Cover
Titel
Der Schwarzenbacheffekt. Wenn Abstimmungen Menschen traumatisieren und politisieren


Herausgeber
Falk, Francesca
Erschienen
Zürich 2022: Limmat Verlag
Anzahl Seiten
128 S.
von
Marino Ferri, Departement Geschichte, Universität Basel

Die politische Signifikanz und der lange Nachhall der Schwarzenbach-Initiative von 1970 sind hinlänglich bekannt und gut untersucht. Sie stehen gerade deshalb nicht im Mittelpunkt des schmalen Bändchens Der Schwarzenbacheffekt, das die Historikerin Francesca Falk herausgegeben hat. Die Beiträge fokussieren stattdessen auf die von der Initiative feindselig Adressierten – die Ausländer:innen, die Gastarbeiter:innen, ganz speziell die Italiener:innen. Wie haben die Volksabstimmung und ihr gehässiges Drumherum, medial angeleitet von Namensgeber James Schwarzenbach, Ausländer:innen in der Schweiz diskriminiert, traumatisiert und vor allem auch politisiert?

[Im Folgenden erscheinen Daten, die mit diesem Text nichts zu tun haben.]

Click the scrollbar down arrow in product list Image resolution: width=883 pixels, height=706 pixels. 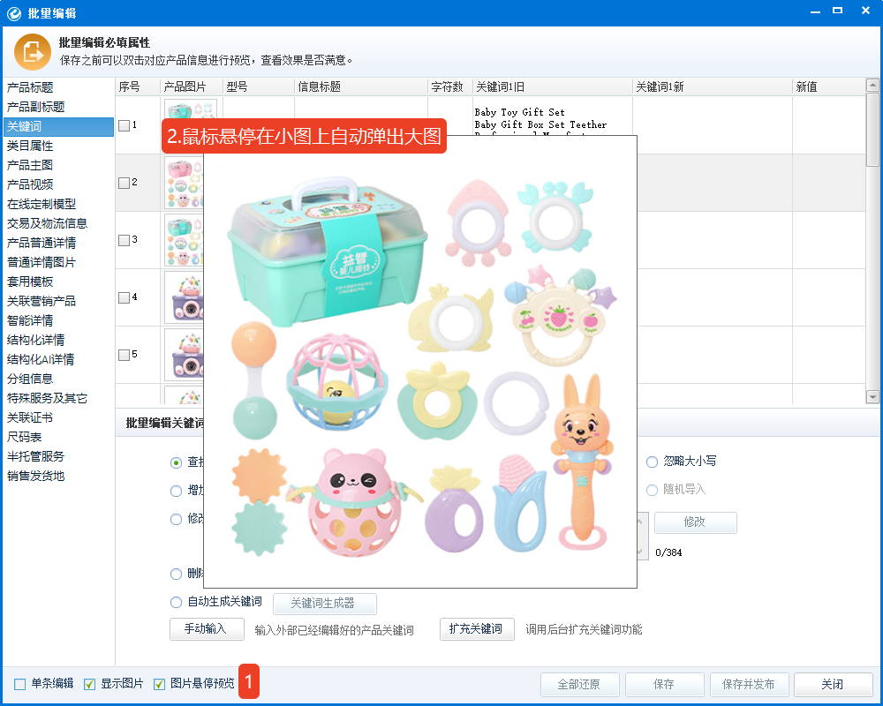(x=872, y=397)
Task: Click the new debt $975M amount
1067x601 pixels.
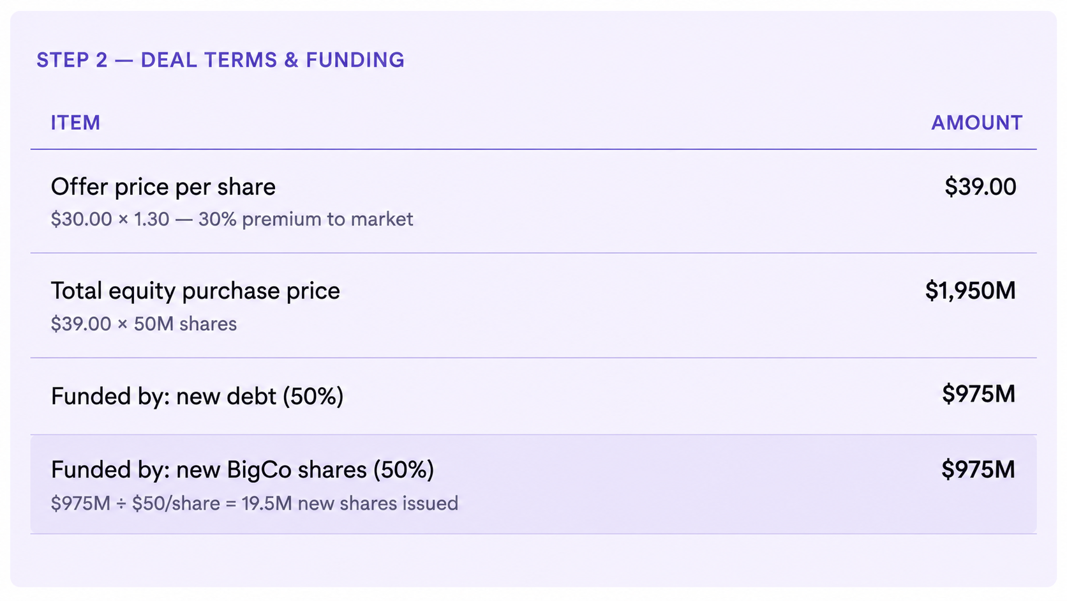Action: coord(978,394)
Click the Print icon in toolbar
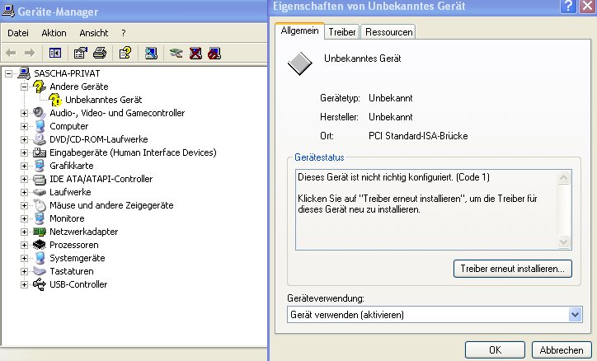Screen dimensions: 597x361 (x=99, y=54)
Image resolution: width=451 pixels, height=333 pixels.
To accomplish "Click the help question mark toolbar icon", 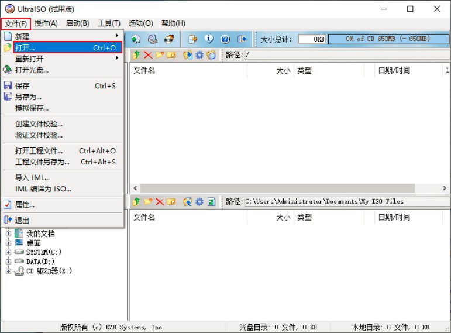I will pyautogui.click(x=225, y=39).
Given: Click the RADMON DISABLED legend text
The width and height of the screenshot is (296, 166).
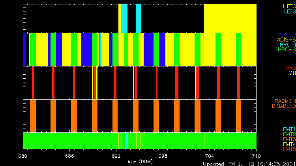Looking at the screenshot, I should pos(284,104).
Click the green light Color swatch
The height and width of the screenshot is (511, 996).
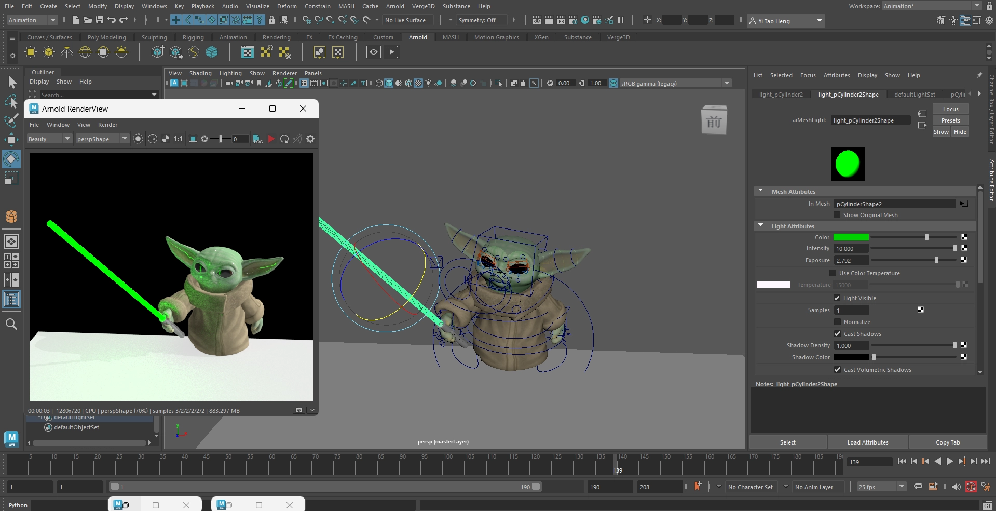[x=851, y=237]
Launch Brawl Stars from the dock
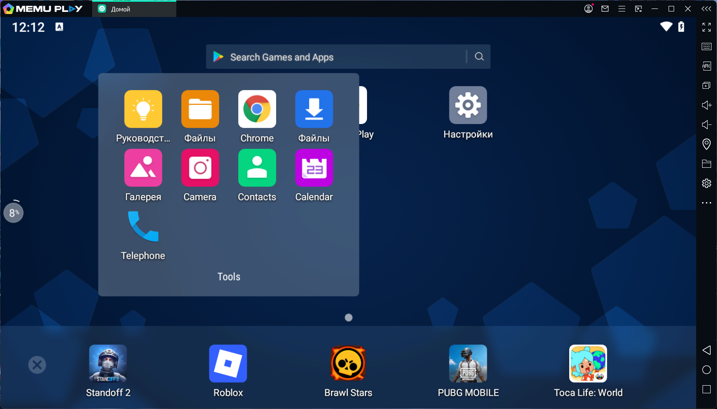The height and width of the screenshot is (409, 717). [x=348, y=364]
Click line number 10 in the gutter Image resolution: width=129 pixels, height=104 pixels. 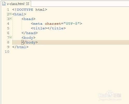click(x=7, y=52)
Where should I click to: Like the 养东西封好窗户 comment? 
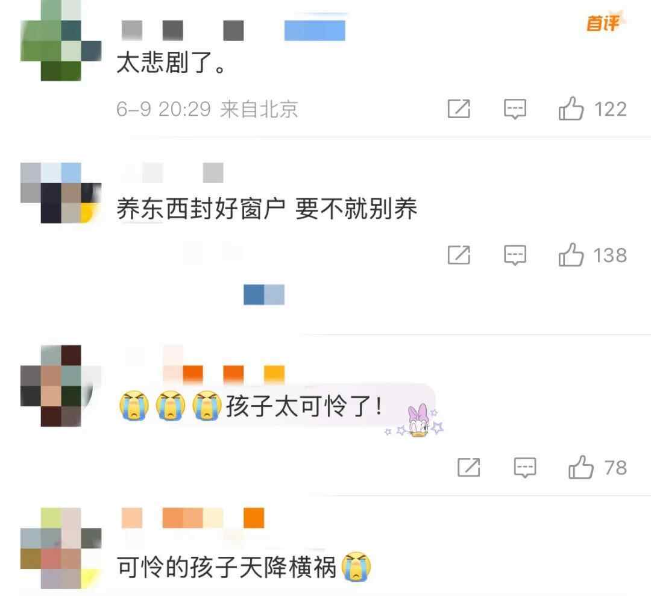571,255
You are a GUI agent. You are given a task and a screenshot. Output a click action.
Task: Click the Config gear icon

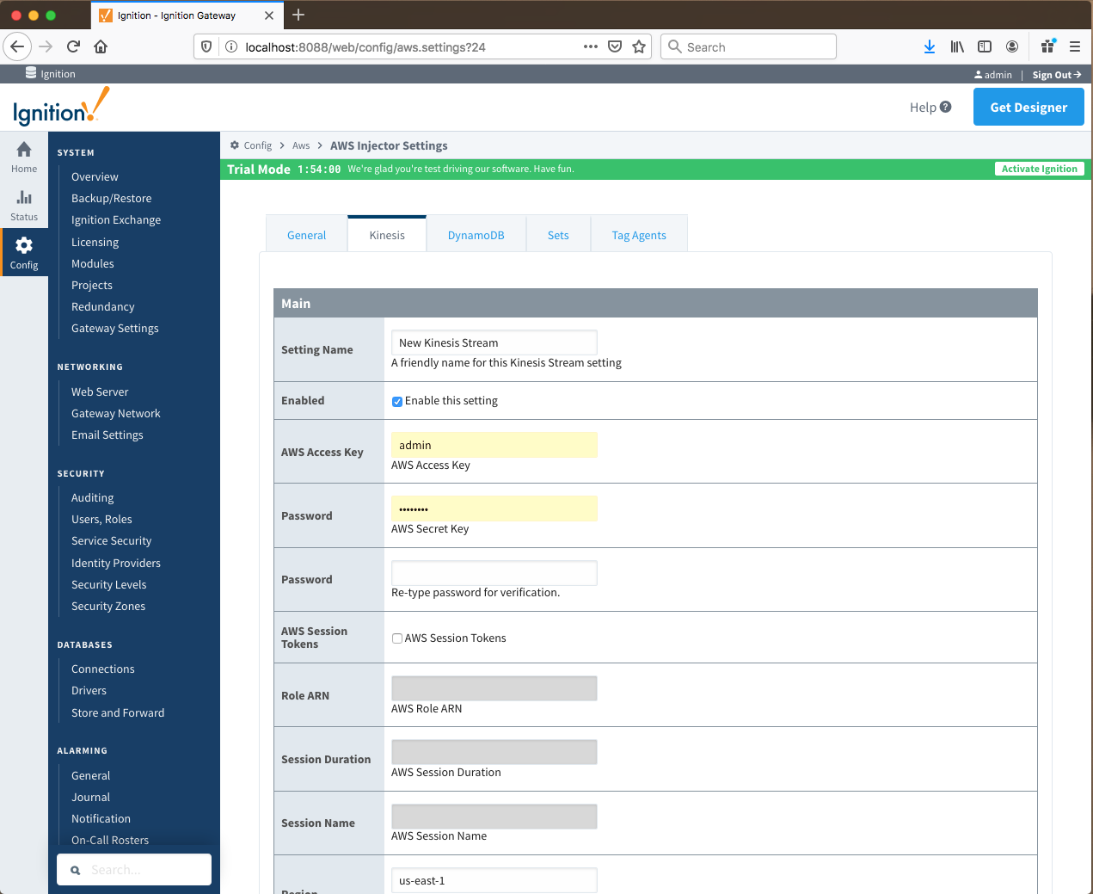[24, 246]
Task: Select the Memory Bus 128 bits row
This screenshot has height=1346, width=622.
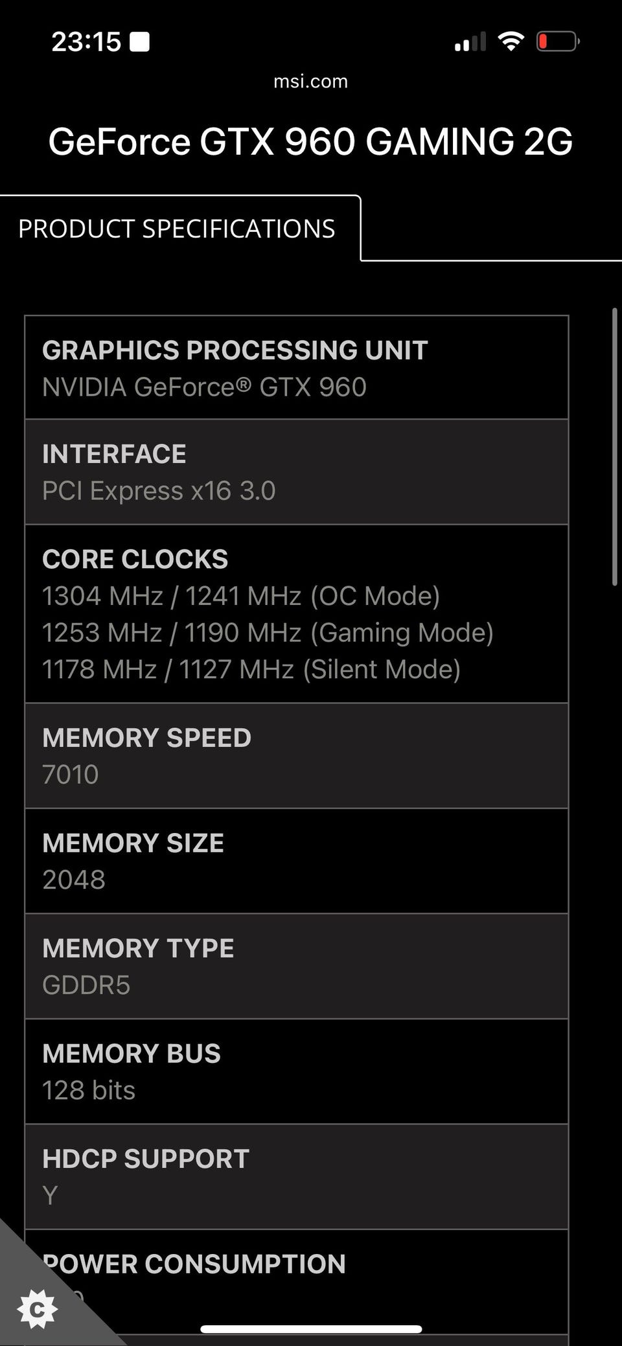Action: (296, 1071)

Den Kern des Buches bilden neun Personenportraits, die von Falks Studierenden an der Universität Bern auf der Basis von lebensgeschichtlichen Interviews erarbeitet wurden. Gerahmt werden die Profile auf der einen Seite von einer Einleitung (Francesca Falk) und einem historisch kontextualisierenden Beitrag (Cenk Akdoganbulut), auf der anderen von drei gegenwärtigen intellektuellen Stimmen (Melinda Nadj Abonji, Jelica Popović, Fatima Moumouni). Das Format ist innovativ und wird dem Anspruch der Oral History, neue Quellen zu produzieren, insofern gerecht als die Audiospuren der ganzen Interviews auf der Website www.oral-history-archiv.ch frei verfügbar sind. Zudem setzt der Band die begrüssenswerte Tradition studentischer Sammelbände fort, die zuletzt etwa durch die Reihe Æther des intercom-Verlags Auftrieb erhielt und für migrationsgeschichtliche Forschung in der Schweiz besonders prominente Vorbilder hat – namentlich etwa die Bände Zuflucht Schweiz und Asyl und Aufenthalt von Carsten Goehrke, Werner G. Zimmermann und anderen (1994).

In seinem Beitrag verortet Akdoganbulut den Überfremdungsdiskurs der Schwarzenbach-Initiative in grösseren politischen und ideengeschichtlichen Kontexten. Gleichzeitig weitet er bereits den Blick auf den «migrantischen Widerstand», der sich in Organisationen wie der «Federazione delle Colonie Libere Italiane in Svizzera» zu formieren begann. Leider bleiben diese Ausführungen eher rudimentär. Angesichts des Stellenwerts, den die politische Meinungsbildung der Migrant:innen hier spielen sollte, wäre etwas mehr Substanz wünschenswert gewesen. Dasselbe gilt für die kontextualisierenden Passagen in den Personenportraits, die ohne ergänzende Literaturverweise präsentiert werden. Das sind geringfügige Makel an einem Buch, das pointiert eine Botschaft transportiert.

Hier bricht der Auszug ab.